A Kenyan town, Narok County, has banned churches from holding vigils as authorities say churches are to blame for the rising statistics of early pregnancies among teenagers in the area.
The County Commissioner, George Natembeya, issued the ban on night prayers after linking them to early motherhood. He told Citizen TV that in March 2018, 17 girls from Suswa Girls Secondary School in Narok County were found to be pregnant. The same town, in 2004 suspended street preaching unless sanctioned by police.
Natembeya’s directive has led to mixed reactions from the people, while some believe the government was right to protect young girls, others felt the directive infringed on their right to worship.
Samuel Nganga, a resident of Nairobi said: “This is ridiculous, I don’t understand how prayers at night can be related to immorality, I think the county commissioner has done no research. Do not provoke God in Narok, it might just bounce back on you. Don’t try.”

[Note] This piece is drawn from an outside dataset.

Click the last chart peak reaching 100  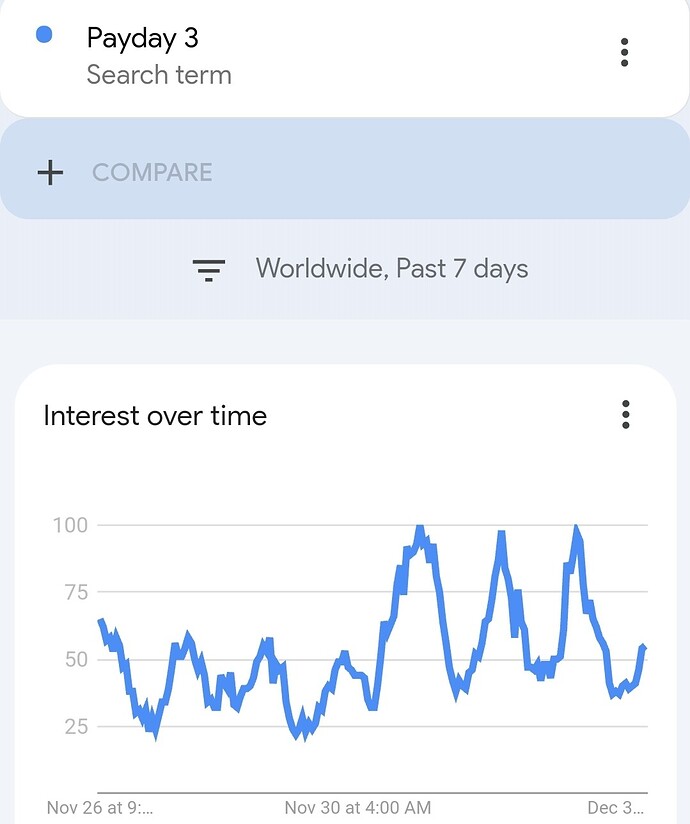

“Narok Pastors kindly plan a ‘Kesha’ (popular word used to refer to night prayers) at the Narok stadium and invite the county commissioner. This is one of the many ways of fighting Christ, but GOD is able in fighting his wars, have an eye on this, the one who banned ‘Kesha’ prayers will not be the one to uplift the ban,” Nicholas Muendo, a resident of Machakos who spoke with Uganda Christian News.
James Ndiga said, “I started attending night prayers in my teens and have never heard people getting babies in the morning, the only place Kenyans feel more secure is in the church.
This is the second country in Kenya to announce such a ban. In 2014, Police in Malindi, a town on Malindi Bay, in southeastern Kenya banned night prayers purporting they had become avenues for extortion, according to Daily Nation.